Faaliyet gösterdiğiniz alan olan tekstilde, özellikle hangi konularda adil ticaret kriterlerine ihtiyaç var?
Özellikle tekstil hammaddesi olan pamuk alımı konusunda ihtiyaç var. Bir ürüne adil ticaret amblemini koymak, tıpkı “organik” ürünlerde olduğu gibi bir dizi ciddi kurala bağlanmış durumda. Sertifika işlerini Fairtrade International (FLO) dünya ülkelerindeki temsilcilikleri aracılığıyla yürütüyor. Bu temsilcilikler doğrudan FLO’ya bağlı olmayan ayrı kuruluşlar. Şu an dünyada 19 ayrı adil ticaret onayı veren şirket var.
Adil ticaret sertifikasının daha ziyade yurtdışı satışlarında olumlu etkisi oluyor. Yerli tüketicilerin bu kavrama yaklaşımı nasıl, bu kavram biliniyor mu?

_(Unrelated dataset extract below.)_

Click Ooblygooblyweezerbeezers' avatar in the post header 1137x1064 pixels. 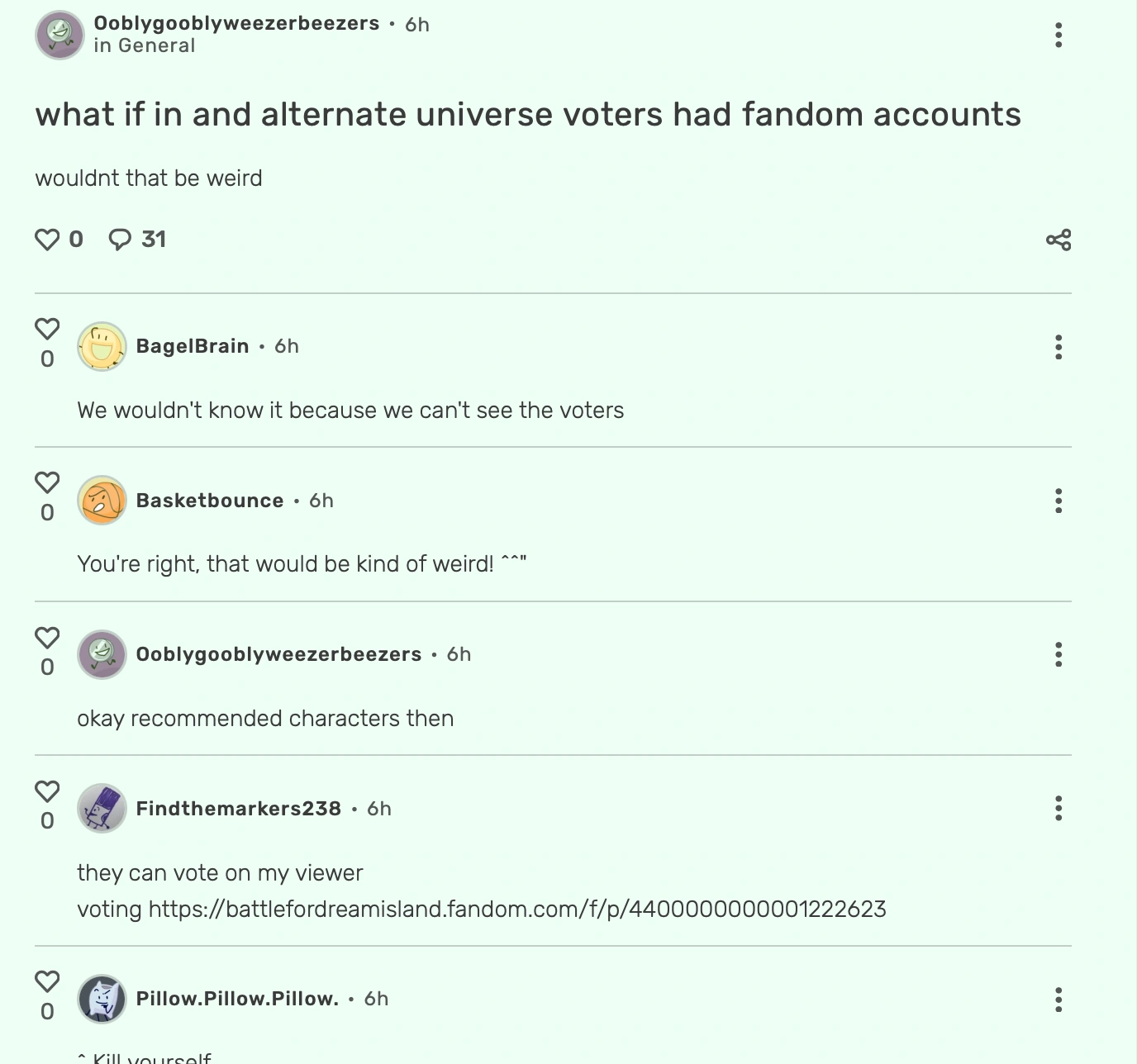59,35
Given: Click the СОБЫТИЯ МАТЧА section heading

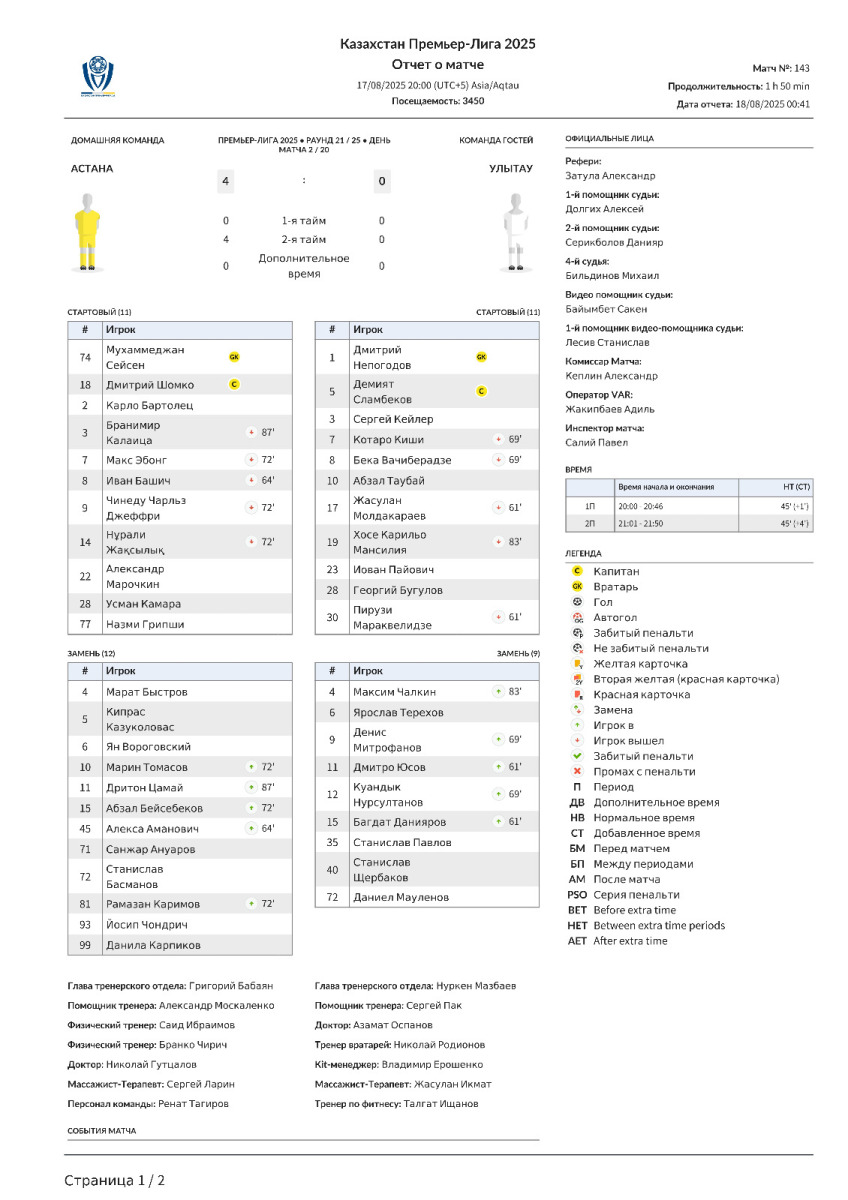Looking at the screenshot, I should (101, 1131).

Evet, yurtdışı satışlarında çok yoğun bir ilgi görüyor. Yerli tüketicilere ise bizler bu sertifikayı tanıtmak, anlatmak durumunda kalıyoruz. Bizler için bu keyif verici bir süreç. Hem bilgilendiriyor hem de Organickid tüketicilerini de bu organizasyonun bir parçası haline getiriyoruz. Yani aldıkları ürün sadece organik, ekolojik değil aynı zamanda adil şartlarda üretilmiş oluyor. Her Organickid müşterisi ihtiyacı olan üreticilere yardımcı olmuş oluyor.
Tekstil alanında “organik” olmak, ne anlama geliyor? Hangi konulara, üretim tekniklerine dikkat ediyorsunuz?
Tekstil alanında organik olmak tarımsal üretimden başlıyor. Pamuk üretimi dünyada en fazla kimyasal bulunduran zirai faaliyetlerden biri olarak gösteriliyor. Bu süreçte üreticiler, tarla etrafında yaşayan insanlar, hayvanlar, toprak, su ve hava da aynı şekilde bu zararlı kimyasallara maruz kalıyor. Organik tarımla yetiştirilen pamuklarda ise zararlı kimyasallar kullanılmıyor. Aynı zamanda toprağın, üç sene boyunca zararlı kimyasallar bulunmadan üretim gerçekleştirmiş bir alan olması gerekiyor. Control Union tarafından denetlenen ve Global Organik Tekstil Standardı (GOTS) sertifikasına sahip olan işletmemizde doğru standartlardaki pamuk, ipliğe ve daha sonra da kumaşa dönüşüyor. Kumaşın boyama sureci yine GOTS standartlarında hiçbir ağartıcı, zararlı kimyasal ve AZO boyar madde içermeden gerçekleşiyor. Daha sonra yine işletmemizde GOTS standartlarında kesilip, dikilip paketleniyor.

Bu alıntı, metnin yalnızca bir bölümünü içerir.